I understand that $$\boldsymbol{\beta} = (X^TX + \lambda I)^{-1}X^T\mathbf{ Y}$$ is the closed form solution of Ridge regression.

So sometimes, when I run a rolling window, meaning everytime I run the regression, I remove one row of data and add in a new row, how do I tell how much $$\beta$$ has changed from this closed form solution.

Better still, is it possible for me to express the change in $$\beta$$ in terms of the Euclidean distance between the rows that are removed and added? Or set a lower bound for change in $$\beta$$ based on the Euclidean distance between the rows?

• @ Simon Boge Brant Thank you, just edited the question. – lwang024 Apr 3 at 12:31
• It depends on what you mean by "$X.$" If that is intended to refer to the raw data matrix, then an efficient rolling ridge regression formula can be derived fairly easily. But if, as is usual with ridge regression, "$X$" refers to the centered, scaled variables, the problem is that adding or deleting even a single observation changes every component of $X$ in a nonlinear fashion, which will substantially complicate the analysis and the formulas. – whuber Apr 5 at 14:21
• @whuber Let's assume that the data is raw, not centred nor scaled. – lwang024 Apr 5 at 18:48

## Online Moving-Window Ridge Regression

You can use this same closed-form solution to update your $$\beta$$ online, even in a moving-window context.

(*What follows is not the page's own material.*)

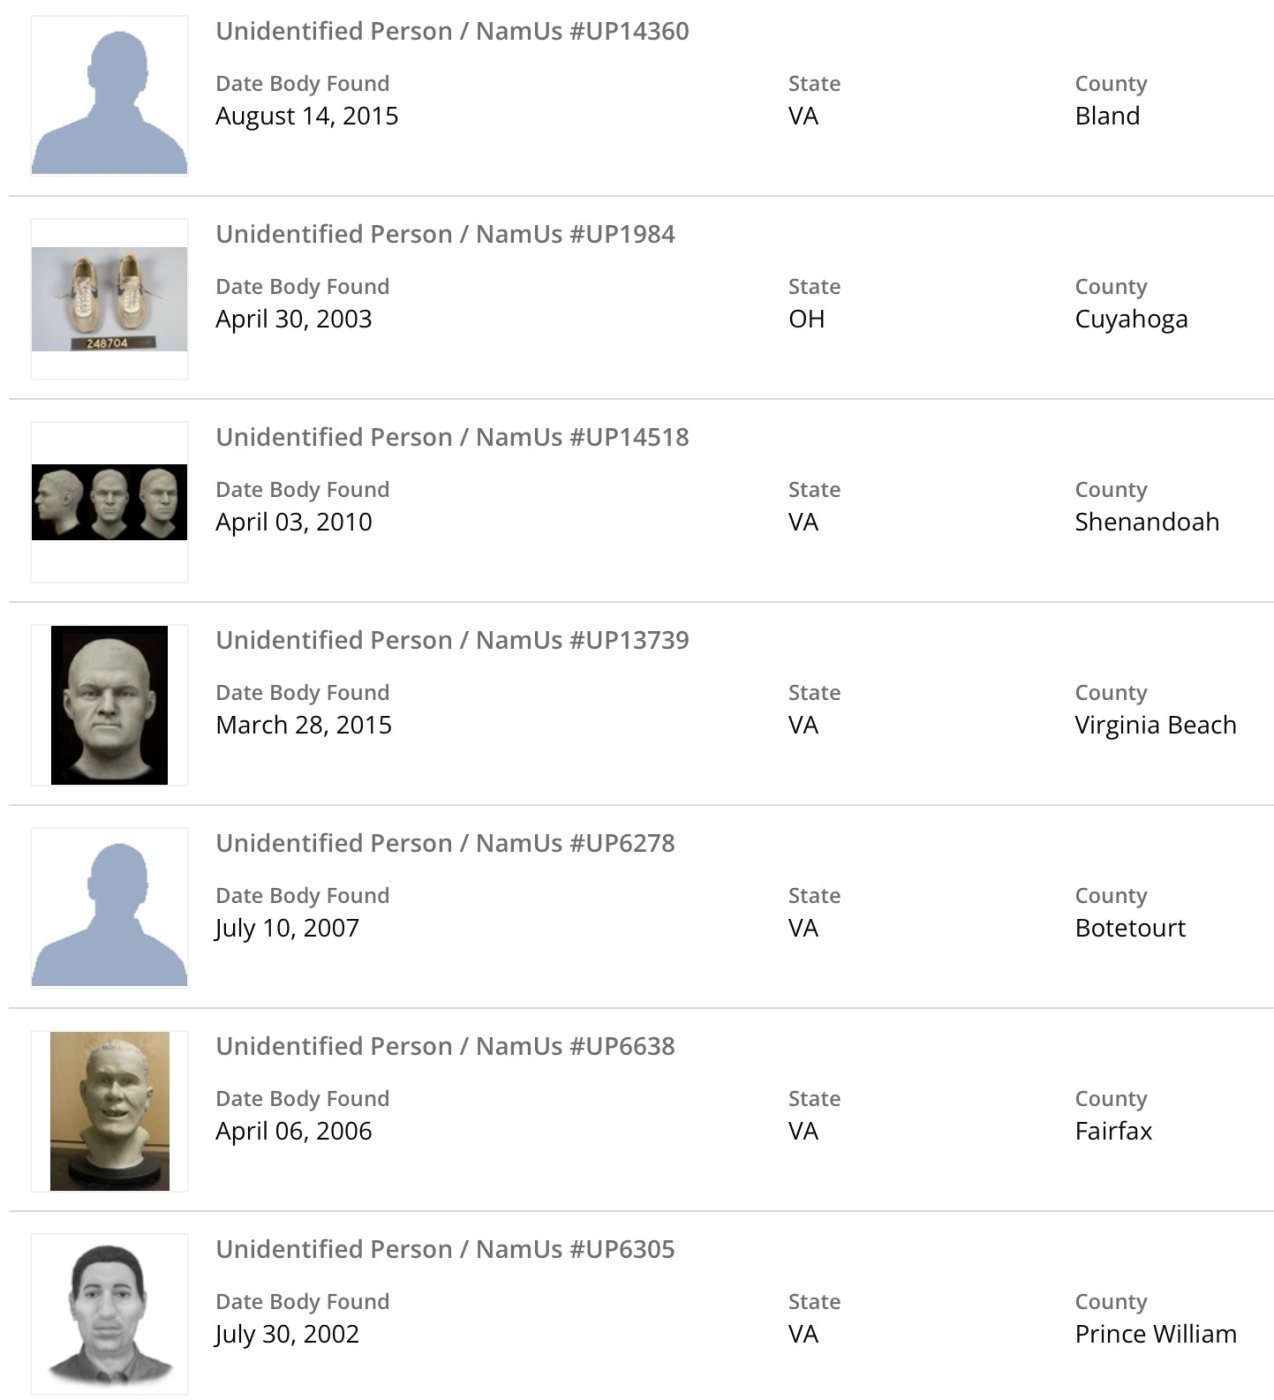1274x1400 pixels.
Task: Click the composite sketch thumbnail for UP6305
Action: pos(109,1314)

Suppose you have $$m$$ data points $$x_1, \ldots, x_m$$ and m responses $$y_1, \ldots, y_m$$ and your moving-window size is $$L \leq m$$.

Note that you can rewrite the closed-form solution as $$\left(\sum_{i=1}^L x_ix_i^T + \lambda I\right)^{-1}\sum_{i=1}^L y_ix_i = A^{-1}b$$.

1. Initialize $$A = \sum_{i=1}^L x_ix_i^T + \lambda I$$ and $$b = \sum_{i=1}^L y_ix_i$$.
2. A new point $$x_{m+1}$$ comes in.
3. Set $$A = A + x_{m+1}x_{m+1}^T - x_{m-L}x_{m-L}^T$$. This adds the information in the new data point to $$A$$ while removing the information from the old data point now outside the moving window.
4. Predict $$f(x_{m+1}) = b^TA^{-1}x_{m+1}$$
5. Receive $$y_{m+1}$$
6. Update $$b = b + y_{m+1}x_{m+1} - y_{m-L}x_{m-L}$$

You can also use the Sherman-Morrison formula to update $$A^{-1}$$ directly instead of recomputing the inverse every time. You can see this paper for more information about online moving-window ridge regression.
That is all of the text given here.